- [Aim of the task]: Convert the records below into a JSON list of strings, with one string for each line and no blank lines.

- [Input for this task]:
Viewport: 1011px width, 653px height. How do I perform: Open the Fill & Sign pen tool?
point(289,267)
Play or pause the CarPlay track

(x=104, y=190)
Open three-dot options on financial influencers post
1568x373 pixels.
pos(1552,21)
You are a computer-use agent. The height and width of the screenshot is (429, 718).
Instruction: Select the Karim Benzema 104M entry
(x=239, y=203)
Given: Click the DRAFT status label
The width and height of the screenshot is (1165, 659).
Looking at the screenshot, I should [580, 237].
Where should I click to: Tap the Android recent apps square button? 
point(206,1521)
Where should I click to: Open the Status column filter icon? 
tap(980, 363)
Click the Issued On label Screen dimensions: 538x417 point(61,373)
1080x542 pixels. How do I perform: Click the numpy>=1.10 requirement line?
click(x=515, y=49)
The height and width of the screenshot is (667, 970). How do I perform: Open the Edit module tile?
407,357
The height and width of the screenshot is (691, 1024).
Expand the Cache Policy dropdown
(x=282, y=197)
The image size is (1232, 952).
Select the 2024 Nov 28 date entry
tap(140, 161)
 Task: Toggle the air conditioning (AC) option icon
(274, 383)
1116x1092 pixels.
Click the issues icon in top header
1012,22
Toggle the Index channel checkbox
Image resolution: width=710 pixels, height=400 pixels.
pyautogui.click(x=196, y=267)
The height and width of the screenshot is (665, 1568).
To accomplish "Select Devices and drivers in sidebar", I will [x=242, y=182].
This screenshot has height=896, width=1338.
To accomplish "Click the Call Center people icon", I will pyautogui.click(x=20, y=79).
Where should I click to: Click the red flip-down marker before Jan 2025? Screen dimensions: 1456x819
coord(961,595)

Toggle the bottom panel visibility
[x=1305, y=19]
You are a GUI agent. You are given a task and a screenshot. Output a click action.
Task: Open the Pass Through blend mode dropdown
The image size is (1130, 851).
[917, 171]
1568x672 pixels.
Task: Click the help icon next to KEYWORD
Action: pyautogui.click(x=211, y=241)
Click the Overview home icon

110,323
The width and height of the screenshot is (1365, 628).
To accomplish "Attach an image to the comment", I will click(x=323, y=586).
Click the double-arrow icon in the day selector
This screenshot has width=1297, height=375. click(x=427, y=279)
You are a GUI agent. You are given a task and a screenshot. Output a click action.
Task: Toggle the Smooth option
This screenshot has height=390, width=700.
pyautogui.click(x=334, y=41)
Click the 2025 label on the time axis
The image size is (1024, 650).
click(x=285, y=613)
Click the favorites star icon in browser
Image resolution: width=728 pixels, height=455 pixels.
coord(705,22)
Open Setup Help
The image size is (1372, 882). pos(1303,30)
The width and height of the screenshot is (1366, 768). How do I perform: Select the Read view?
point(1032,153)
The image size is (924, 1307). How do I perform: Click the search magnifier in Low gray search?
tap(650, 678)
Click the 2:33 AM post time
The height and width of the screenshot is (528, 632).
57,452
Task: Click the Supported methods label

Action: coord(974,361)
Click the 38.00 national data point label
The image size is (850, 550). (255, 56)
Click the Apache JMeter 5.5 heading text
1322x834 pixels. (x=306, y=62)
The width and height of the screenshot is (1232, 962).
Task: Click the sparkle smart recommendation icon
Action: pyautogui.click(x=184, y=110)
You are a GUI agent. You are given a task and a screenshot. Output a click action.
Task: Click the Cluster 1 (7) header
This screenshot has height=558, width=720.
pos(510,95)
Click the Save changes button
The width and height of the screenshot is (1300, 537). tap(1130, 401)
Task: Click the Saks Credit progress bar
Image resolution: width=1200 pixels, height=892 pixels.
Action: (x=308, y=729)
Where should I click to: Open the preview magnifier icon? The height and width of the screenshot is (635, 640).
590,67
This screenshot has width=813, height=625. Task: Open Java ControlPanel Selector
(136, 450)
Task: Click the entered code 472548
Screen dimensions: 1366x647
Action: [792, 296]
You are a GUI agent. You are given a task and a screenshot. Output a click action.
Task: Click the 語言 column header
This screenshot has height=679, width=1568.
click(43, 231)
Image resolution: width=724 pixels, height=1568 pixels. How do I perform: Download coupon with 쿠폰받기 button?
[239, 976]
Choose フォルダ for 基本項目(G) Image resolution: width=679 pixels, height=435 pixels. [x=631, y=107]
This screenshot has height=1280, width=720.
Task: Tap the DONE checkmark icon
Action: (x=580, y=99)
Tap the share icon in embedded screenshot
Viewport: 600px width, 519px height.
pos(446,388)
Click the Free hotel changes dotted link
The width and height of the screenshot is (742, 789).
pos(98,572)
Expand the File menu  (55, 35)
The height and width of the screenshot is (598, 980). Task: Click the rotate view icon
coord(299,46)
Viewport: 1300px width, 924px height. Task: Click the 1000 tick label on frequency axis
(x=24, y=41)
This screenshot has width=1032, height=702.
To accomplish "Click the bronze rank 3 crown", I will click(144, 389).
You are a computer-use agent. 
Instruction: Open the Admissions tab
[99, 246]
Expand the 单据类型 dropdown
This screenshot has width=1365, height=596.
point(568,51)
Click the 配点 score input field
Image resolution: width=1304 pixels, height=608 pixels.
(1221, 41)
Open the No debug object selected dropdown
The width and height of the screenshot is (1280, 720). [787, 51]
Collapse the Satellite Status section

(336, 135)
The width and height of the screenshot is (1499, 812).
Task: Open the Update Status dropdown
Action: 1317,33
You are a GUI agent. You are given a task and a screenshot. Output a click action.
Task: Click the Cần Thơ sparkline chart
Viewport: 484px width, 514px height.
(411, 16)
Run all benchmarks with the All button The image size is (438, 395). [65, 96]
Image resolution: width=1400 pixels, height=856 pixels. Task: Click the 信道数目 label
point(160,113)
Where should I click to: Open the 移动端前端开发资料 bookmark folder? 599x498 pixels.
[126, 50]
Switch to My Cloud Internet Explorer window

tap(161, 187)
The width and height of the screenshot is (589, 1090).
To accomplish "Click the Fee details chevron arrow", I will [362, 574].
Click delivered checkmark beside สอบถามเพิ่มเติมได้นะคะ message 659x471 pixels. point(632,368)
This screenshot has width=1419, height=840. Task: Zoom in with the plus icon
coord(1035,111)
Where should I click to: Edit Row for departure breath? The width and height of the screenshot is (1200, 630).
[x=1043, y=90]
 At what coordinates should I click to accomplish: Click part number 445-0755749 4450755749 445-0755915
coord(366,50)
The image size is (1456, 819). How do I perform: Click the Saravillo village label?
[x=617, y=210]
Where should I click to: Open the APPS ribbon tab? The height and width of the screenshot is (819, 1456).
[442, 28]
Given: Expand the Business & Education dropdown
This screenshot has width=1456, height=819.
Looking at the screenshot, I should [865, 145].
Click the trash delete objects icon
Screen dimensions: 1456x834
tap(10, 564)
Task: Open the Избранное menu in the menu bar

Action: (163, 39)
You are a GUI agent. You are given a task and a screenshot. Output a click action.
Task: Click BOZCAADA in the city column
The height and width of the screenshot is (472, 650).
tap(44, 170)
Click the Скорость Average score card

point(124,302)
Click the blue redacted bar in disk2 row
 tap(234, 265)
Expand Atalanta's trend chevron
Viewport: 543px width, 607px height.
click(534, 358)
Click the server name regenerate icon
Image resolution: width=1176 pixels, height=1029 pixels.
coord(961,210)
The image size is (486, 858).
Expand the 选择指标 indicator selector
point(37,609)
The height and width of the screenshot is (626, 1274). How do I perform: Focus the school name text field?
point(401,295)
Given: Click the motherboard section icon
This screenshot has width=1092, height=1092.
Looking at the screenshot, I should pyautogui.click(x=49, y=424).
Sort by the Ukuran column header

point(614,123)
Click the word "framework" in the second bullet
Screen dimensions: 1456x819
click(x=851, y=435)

- [Expected answer]:
[
  "Viewport: 1011px width, 653px height. How do I perform: Open the Fill & Sign pen tool?",
  "point(289,267)",
  "Play or pause the CarPlay track",
  "(x=104, y=190)",
  "Open three-dot options on financial influencers post",
  "1568x373 pixels.",
  "pos(1552,21)",
  "You are a computer-use agent. The height and width of the screenshot is (429, 718).",
  "Instruction: Select the Karim Benzema 104M entry",
  "(x=239, y=203)",
  "Given: Click the DRAFT status label",
  "The width and height of the screenshot is (1165, 659).",
  "Looking at the screenshot, I should [580, 237].",
  "Where should I click to: Tap the Android recent apps square button? ",
  "point(206,1521)",
  "Where should I click to: Open the Status column filter icon? ",
  "tap(980, 363)",
  "Click the Issued On label Screen dimensions: 538x417 point(61,373)",
  "1080x542 pixels. How do I perform: Click the numpy>=1.10 requirement line?",
  "click(x=515, y=49)",
  "The height and width of the screenshot is (667, 970). How do I perform: Open the Edit module tile?",
  "407,357",
  "The height and width of the screenshot is (691, 1024).",
  "Expand the Cache Policy dropdown",
  "(x=282, y=197)",
  "The image size is (1232, 952).",
  "Select the 2024 Nov 28 date entry",
  "tap(140, 161)",
  " Task: Toggle the air conditioning (AC) option icon",
  "(274, 383)",
  "1116x1092 pixels.",
  "Click the issues icon in top header",
  "1012,22",
  "Toggle the Index channel checkbox",
  "Image resolution: width=710 pixels, height=400 pixels.",
  "pyautogui.click(x=196, y=267)",
  "The height and width of the screenshot is (665, 1568).",
  "To accomplish \"Select Devices and drivers in sidebar\", I will [x=242, y=182].",
  "This screenshot has height=896, width=1338.",
  "To accomplish \"Click the Call Center people icon\", I will pyautogui.click(x=20, y=79).",
  "Where should I click to: Click the red flip-down marker before Jan 2025? Screen dimensions: 1456x819",
  "coord(961,595)",
  "Toggle the bottom panel visibility",
  "[x=1305, y=19]",
  "You are a GUI agent. You are given a task and a screenshot. Output a click action.",
  "Task: Open the Pass Through blend mode dropdown",
  "The image size is (1130, 851).",
  "[917, 171]",
  "1568x672 pixels.",
  "Task: Click the help icon next to KEYWORD",
  "Action: pyautogui.click(x=211, y=241)",
  "Click the Overview home icon",
  "110,323",
  "The width and height of the screenshot is (1365, 628).",
  "To accomplish \"Attach an image to the comment\", I will click(x=323, y=586).",
  "Click the double-arrow icon in the day selector",
  "This screenshot has width=1297, height=375. click(x=427, y=279)",
  "You are a GUI agent. You are given a task and a screenshot. Output a click action.",
  "Task: Toggle the Smooth option",
  "This screenshot has height=390, width=700.",
  "pyautogui.click(x=334, y=41)",
  "Click the 2025 label on the time axis",
  "The image size is (1024, 650).",
  "click(x=285, y=613)",
  "Click the favorites star icon in browser",
  "Image resolution: width=728 pixels, height=455 pixels.",
  "coord(705,22)",
  "Open Setup Help",
  "The image size is (1372, 882). pos(1303,30)",
  "The width and height of the screenshot is (1366, 768). How do I perform: Select the Read view?",
  "point(1032,153)",
  "The image size is (924, 1307). How do I perform: Click the search magnifier in Low gray search?",
  "tap(650, 678)",
  "Click the 2:33 AM post time",
  "The height and width of the screenshot is (528, 632).",
  "57,452",
  "Task: Click the Supported methods label",
  "Action: coord(974,361)",
  "Click the 38.00 national data point label",
  "The image size is (850, 550). (255, 56)",
  "Click the Apache JMeter 5.5 heading text",
  "1322x834 pixels. (x=306, y=62)",
  "The width and height of the screenshot is (1232, 962).",
  "Task: Click the sparkle smart recommendation icon",
  "Action: pyautogui.click(x=184, y=110)",
  "You are a GUI agent. You are given a task and a screenshot. Output a click action.",
  "Task: Click the Cluster 1 (7) header",
  "This screenshot has height=558, width=720.",
  "pos(510,95)",
  "Click the Save changes button",
  "The width and height of the screenshot is (1300, 537). tap(1130, 401)",
  "Task: Click the Saks Credit progress bar",
  "Image resolution: width=1200 pixels, height=892 pixels.",
  "Action: (x=308, y=729)",
  "Where should I click to: Open the preview magnifier icon? The height and width of the screenshot is (635, 640).",
  "590,67",
  "This screenshot has width=813, height=625. Task: Open Java ControlPanel Selector",
  "(136, 450)",
  "Task: Click the entered code 472548",
  "Screen dimensions: 1366x647",
  "Action: [792, 296]",
  "You are a GUI agent. You are given a task and a screenshot. Output a click action.",
  "Task: Click the 語言 column header",
  "This screenshot has height=679, width=1568.",
  "click(43, 231)",
  "Image resolution: width=724 pixels, height=1568 pixels. How do I perform: Download coupon with 쿠폰받기 button?",
  "[239, 976]",
  "Choose フォルダ for 基本項目(G) Image resolution: width=679 pixels, height=435 pixels. [x=631, y=107]",
  "This screenshot has height=1280, width=720.",
  "Task: Tap the DONE checkmark icon",
  "Action: (x=580, y=99)",
  "Tap the share icon in embedded screenshot",
  "Viewport: 600px width, 519px height.",
  "pos(446,388)",
  "Click the Free hotel changes dotted link",
  "The width and height of the screenshot is (742, 789).",
  "pos(98,572)",
  "Expand the File menu  (55, 35)",
  "The height and width of the screenshot is (598, 980). Task: Click the rotate view icon",
  "coord(299,46)",
  "Viewport: 1300px width, 924px height. Task: Click the 1000 tick label on frequency axis",
  "(x=24, y=41)",
  "This screenshot has width=1032, height=702.",
  "To accomplish \"Click the bronze rank 3 crown\", I will click(144, 389).",
  "You are a computer-use agent. ",
  "Instruction: Open the Admissions tab",
  "[99, 246]",
  "Expand the 单据类型 dropdown",
  "This screenshot has width=1365, height=596.",
  "point(568,51)",
  "Click the 配点 score input field",
  "Image resolution: width=1304 pixels, height=608 pixels.",
  "(1221, 41)",
  "Open the No debug object selected dropdown",
  "The width and height of the screenshot is (1280, 720). [787, 51]",
  "Collapse the Satellite Status section",
  "(336, 135)",
  "The width and height of the screenshot is (1499, 812).",
  "Task: Open the Update Status dropdown",
  "Action: 1317,33",
  "You are a GUI agent. You are given a task and a screenshot. Output a click action.",
  "Task: Click the Cần Thơ sparkline chart",
  "Viewport: 484px width, 514px height.",
  "(411, 16)",
  "Run all benchmarks with the All button The image size is (438, 395). [65, 96]",
  "Image resolution: width=1400 pixels, height=856 pixels. Task: Click the 信道数目 label",
  "point(160,113)",
  "Where should I click to: Open the 移动端前端开发资料 bookmark folder? 599x498 pixels.",
  "[126, 50]",
  "Switch to My Cloud Internet Explorer window",
  "tap(161, 187)",
  "The width and height of the screenshot is (589, 1090).",
  "To accomplish \"Click the Fee details chevron arrow\", I will [362, 574].",
  "Click delivered checkmark beside สอบถามเพิ่มเติมได้นะคะ message 659x471 pixels. point(632,368)",
  "This screenshot has width=1419, height=840. Task: Zoom in with the plus icon",
  "coord(1035,111)",
  "Where should I click to: Edit Row for departure breath? The width and height of the screenshot is (1200, 630).",
  "[x=1043, y=90]",
  " At what coordinates should I click to accomplish: Click part number 445-0755749 4450755749 445-0755915",
  "coord(366,50)",
  "The image size is (1456, 819). How do I perform: Click the Saravillo village label?",
  "[x=617, y=210]",
  "Where should I click to: Open the APPS ribbon tab? The height and width of the screenshot is (819, 1456).",
  "[442, 28]",
  "Given: Expand the Business & Education dropdown",
  "This screenshot has width=1456, height=819.",
  "Looking at the screenshot, I should [865, 145].",
  "Click the trash delete objects icon",
  "Screen dimensions: 1456x834",
  "tap(10, 564)",
  "Task: Open the Избранное menu in the menu bar",
  "Action: (163, 39)",
  "You are a GUI agent. You are given a task and a screenshot. Output a click action.",
  "Task: Click BOZCAADA in the city column",
  "The height and width of the screenshot is (472, 650).",
  "tap(44, 170)",
  "Click the Скорость Average score card",
  "point(124,302)",
  "Click the blue redacted bar in disk2 row",
  " tap(234, 265)",
  "Expand Atalanta's trend chevron",
  "Viewport: 543px width, 607px height.",
  "click(534, 358)",
  "Click the server name regenerate icon",
  "Image resolution: width=1176 pixels, height=1029 pixels.",
  "coord(961,210)",
  "The image size is (486, 858).",
  "Expand the 选择指标 indicator selector",
  "point(37,609)",
  "The height and width of the screenshot is (626, 1274). How do I perform: Focus the school name text field?",
  "point(401,295)",
  "Given: Click the motherboard section icon",
  "This screenshot has width=1092, height=1092.",
  "Looking at the screenshot, I should pyautogui.click(x=49, y=424).",
  "Sort by the Ukuran column header",
  "point(614,123)",
  "Click the word \"framework\" in the second bullet",
  "Screen dimensions: 1456x819",
  "click(x=851, y=435)"
]